SOURCE DATA =

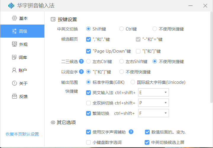The image size is (213, 148).
Task: Open the 外观 settings tab
Action: coord(22,44)
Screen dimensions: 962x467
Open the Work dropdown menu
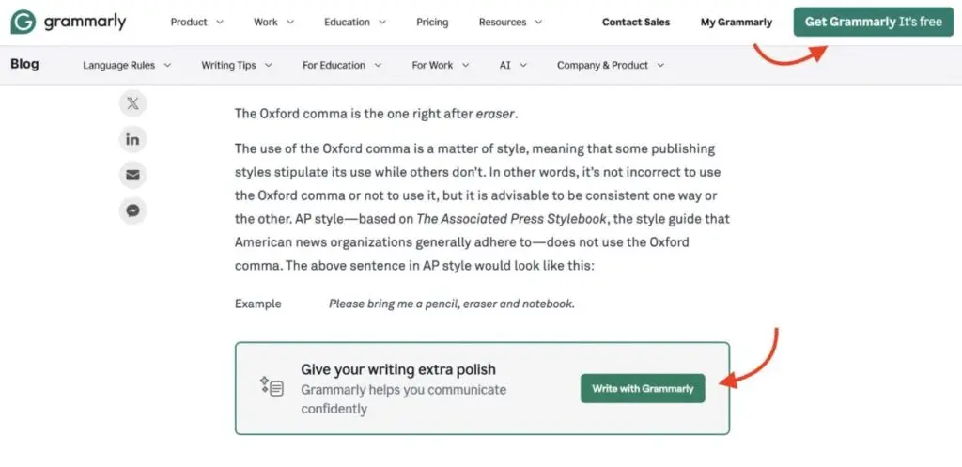point(273,23)
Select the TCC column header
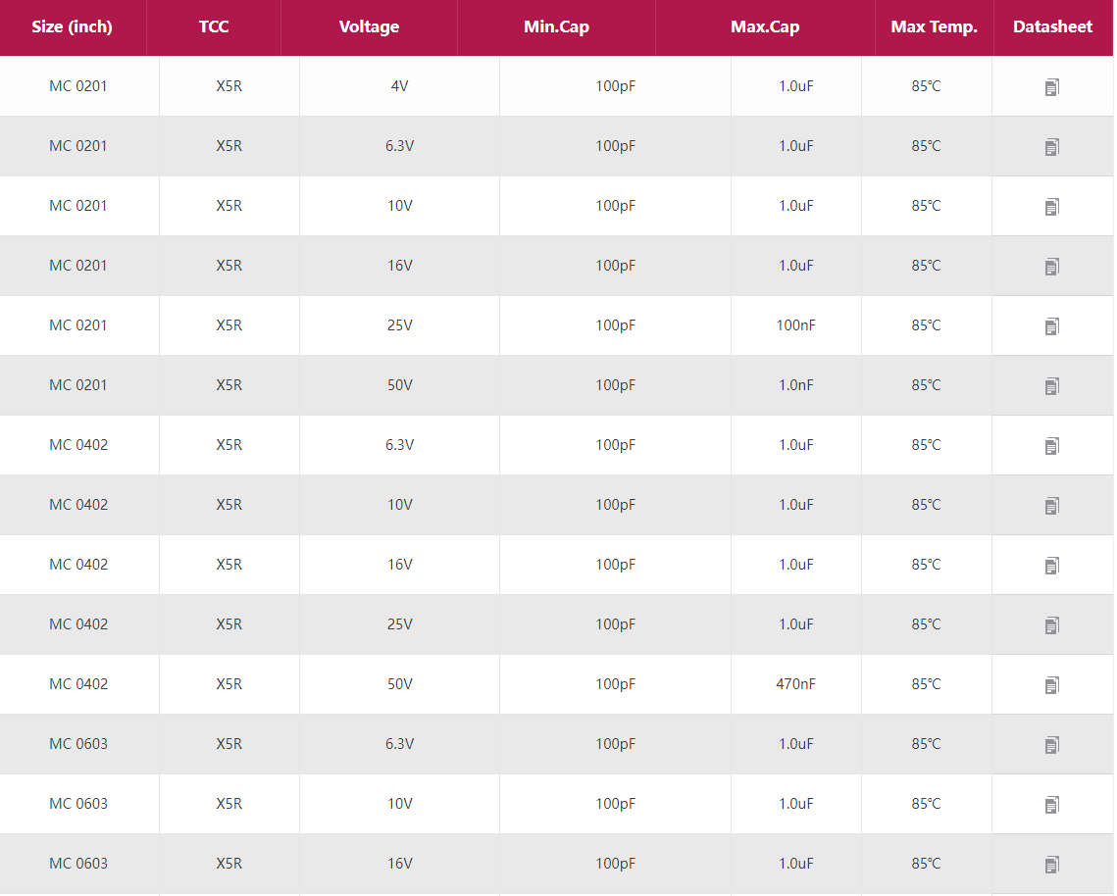The width and height of the screenshot is (1117, 896). click(214, 27)
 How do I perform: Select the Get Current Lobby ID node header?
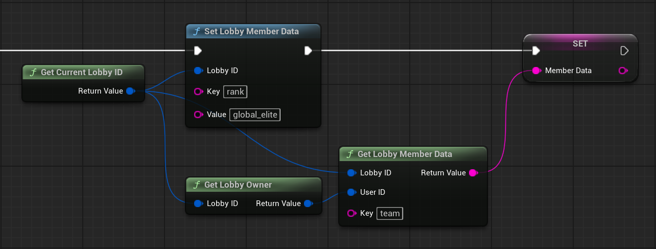click(82, 72)
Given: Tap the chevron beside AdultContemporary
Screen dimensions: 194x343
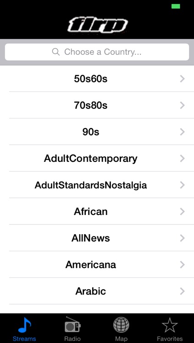Looking at the screenshot, I should pyautogui.click(x=182, y=158).
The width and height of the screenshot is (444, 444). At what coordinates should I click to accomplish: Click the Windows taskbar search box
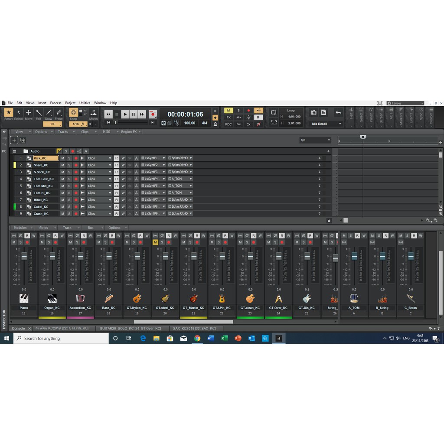click(61, 338)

WHAT THIS TASK INVOLVES =
Pictures aside, transcribe exactly the lines from the line containing "The width and height of the screenshot is (444, 444)." through the final line of the material above.

ANSWER FOR THIS EXERCISE =
The width and height of the screenshot is (444, 444). At what coordinates should I click to accomplish: Click the Windows taskbar search box
click(61, 338)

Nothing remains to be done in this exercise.